§ **REQUIRED ACTION**
Once the line containing "Given: Select the Business plan device icon" is found in the entries below, restate it and each following line word for word, stopping after the line containing "Task: Open the HTTP tab".

==== WORKING DATA

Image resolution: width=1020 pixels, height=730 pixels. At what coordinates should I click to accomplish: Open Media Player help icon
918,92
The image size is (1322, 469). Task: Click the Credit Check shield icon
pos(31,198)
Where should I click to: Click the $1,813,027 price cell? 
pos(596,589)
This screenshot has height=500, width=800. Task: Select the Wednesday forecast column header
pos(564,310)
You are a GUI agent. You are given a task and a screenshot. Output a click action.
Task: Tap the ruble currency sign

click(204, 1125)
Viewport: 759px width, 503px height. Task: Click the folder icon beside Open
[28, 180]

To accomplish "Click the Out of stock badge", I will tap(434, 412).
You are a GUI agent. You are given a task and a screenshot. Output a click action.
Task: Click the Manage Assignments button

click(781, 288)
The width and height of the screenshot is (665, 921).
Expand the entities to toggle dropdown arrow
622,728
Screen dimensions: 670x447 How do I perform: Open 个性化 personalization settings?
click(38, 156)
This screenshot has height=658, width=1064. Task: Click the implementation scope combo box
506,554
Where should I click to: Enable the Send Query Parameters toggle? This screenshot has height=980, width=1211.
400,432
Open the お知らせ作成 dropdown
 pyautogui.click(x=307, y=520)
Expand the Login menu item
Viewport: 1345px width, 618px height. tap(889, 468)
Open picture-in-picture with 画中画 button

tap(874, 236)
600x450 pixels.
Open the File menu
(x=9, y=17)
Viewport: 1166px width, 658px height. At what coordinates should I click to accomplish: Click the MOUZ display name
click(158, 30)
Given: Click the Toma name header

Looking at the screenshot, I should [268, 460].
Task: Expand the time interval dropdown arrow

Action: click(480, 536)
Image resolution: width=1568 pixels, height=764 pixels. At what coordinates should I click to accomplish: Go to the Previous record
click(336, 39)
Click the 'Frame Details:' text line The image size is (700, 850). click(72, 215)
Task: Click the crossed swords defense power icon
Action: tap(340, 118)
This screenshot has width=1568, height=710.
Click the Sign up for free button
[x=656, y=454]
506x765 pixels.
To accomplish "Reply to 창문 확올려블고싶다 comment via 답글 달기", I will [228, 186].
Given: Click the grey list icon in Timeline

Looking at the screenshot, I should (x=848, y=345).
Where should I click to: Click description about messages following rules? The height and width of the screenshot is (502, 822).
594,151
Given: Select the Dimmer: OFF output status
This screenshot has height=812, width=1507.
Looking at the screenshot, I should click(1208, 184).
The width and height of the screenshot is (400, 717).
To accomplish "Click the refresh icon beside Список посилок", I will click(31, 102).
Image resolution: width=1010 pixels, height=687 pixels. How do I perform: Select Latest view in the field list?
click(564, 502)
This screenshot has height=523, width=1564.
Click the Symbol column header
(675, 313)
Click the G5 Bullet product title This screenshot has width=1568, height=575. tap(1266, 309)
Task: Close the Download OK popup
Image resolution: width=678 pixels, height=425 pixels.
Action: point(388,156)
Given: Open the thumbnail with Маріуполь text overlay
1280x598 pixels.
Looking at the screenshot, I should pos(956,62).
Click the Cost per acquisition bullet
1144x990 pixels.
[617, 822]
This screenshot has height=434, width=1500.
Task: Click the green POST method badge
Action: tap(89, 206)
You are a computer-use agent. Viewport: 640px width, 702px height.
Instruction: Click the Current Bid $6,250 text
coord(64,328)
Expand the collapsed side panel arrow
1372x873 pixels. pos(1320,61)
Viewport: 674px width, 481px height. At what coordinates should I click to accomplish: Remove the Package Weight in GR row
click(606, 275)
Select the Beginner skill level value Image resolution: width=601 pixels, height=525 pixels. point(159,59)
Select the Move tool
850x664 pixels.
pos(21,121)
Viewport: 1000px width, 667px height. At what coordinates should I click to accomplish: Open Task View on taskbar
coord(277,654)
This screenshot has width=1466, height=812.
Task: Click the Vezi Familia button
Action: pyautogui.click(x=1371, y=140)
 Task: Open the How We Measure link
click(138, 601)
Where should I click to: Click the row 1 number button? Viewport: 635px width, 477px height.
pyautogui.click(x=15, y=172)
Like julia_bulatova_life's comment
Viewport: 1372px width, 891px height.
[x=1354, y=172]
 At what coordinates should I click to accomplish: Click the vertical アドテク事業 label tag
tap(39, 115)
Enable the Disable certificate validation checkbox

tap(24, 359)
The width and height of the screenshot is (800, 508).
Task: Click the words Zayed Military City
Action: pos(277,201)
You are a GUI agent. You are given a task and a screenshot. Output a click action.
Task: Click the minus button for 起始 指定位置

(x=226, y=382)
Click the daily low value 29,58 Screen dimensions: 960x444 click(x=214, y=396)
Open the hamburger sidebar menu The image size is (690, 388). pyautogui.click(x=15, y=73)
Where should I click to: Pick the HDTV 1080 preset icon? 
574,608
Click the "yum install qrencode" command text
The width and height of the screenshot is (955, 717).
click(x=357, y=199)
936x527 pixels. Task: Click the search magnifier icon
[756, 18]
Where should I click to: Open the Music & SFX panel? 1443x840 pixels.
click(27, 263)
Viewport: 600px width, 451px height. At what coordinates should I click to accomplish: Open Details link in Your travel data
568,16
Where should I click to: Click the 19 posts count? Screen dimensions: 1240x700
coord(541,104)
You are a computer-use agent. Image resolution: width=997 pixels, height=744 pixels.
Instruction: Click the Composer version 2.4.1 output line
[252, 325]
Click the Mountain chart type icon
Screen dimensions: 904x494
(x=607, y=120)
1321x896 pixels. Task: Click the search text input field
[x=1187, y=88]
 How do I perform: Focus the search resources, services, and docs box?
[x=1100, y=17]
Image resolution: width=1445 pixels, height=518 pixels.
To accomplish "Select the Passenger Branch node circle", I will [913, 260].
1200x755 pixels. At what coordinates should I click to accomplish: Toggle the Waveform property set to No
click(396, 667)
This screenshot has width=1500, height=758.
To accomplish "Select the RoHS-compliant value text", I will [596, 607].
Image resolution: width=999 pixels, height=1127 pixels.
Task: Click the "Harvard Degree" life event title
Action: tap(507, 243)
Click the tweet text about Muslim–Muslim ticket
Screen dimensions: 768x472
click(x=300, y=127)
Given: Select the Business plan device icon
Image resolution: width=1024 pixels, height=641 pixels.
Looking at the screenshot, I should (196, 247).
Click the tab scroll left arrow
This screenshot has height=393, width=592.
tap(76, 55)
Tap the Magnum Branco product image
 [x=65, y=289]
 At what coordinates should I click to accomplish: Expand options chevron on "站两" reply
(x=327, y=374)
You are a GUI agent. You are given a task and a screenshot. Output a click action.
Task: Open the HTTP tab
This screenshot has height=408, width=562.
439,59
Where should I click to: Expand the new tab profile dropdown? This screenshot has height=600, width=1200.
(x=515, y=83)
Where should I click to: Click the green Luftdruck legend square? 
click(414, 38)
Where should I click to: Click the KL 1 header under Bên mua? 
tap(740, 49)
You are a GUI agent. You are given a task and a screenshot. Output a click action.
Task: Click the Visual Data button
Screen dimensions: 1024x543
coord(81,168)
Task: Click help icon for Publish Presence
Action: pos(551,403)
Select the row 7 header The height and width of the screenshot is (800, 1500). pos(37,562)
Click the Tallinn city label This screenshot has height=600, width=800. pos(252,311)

========

§ **SOLUTION**
Given: Select the Business plan device icon
Image resolution: width=1024 pixels, height=641 pixels.
Looking at the screenshot, I should (196, 247).
Click the tab scroll left arrow
This screenshot has height=393, width=592.
tap(76, 55)
Tap the Magnum Branco product image
 [x=65, y=289]
 At what coordinates should I click to accomplish: Expand options chevron on "站两" reply
(x=327, y=374)
You are a GUI agent. You are given a task and a screenshot. Output a click action.
Task: Open the HTTP tab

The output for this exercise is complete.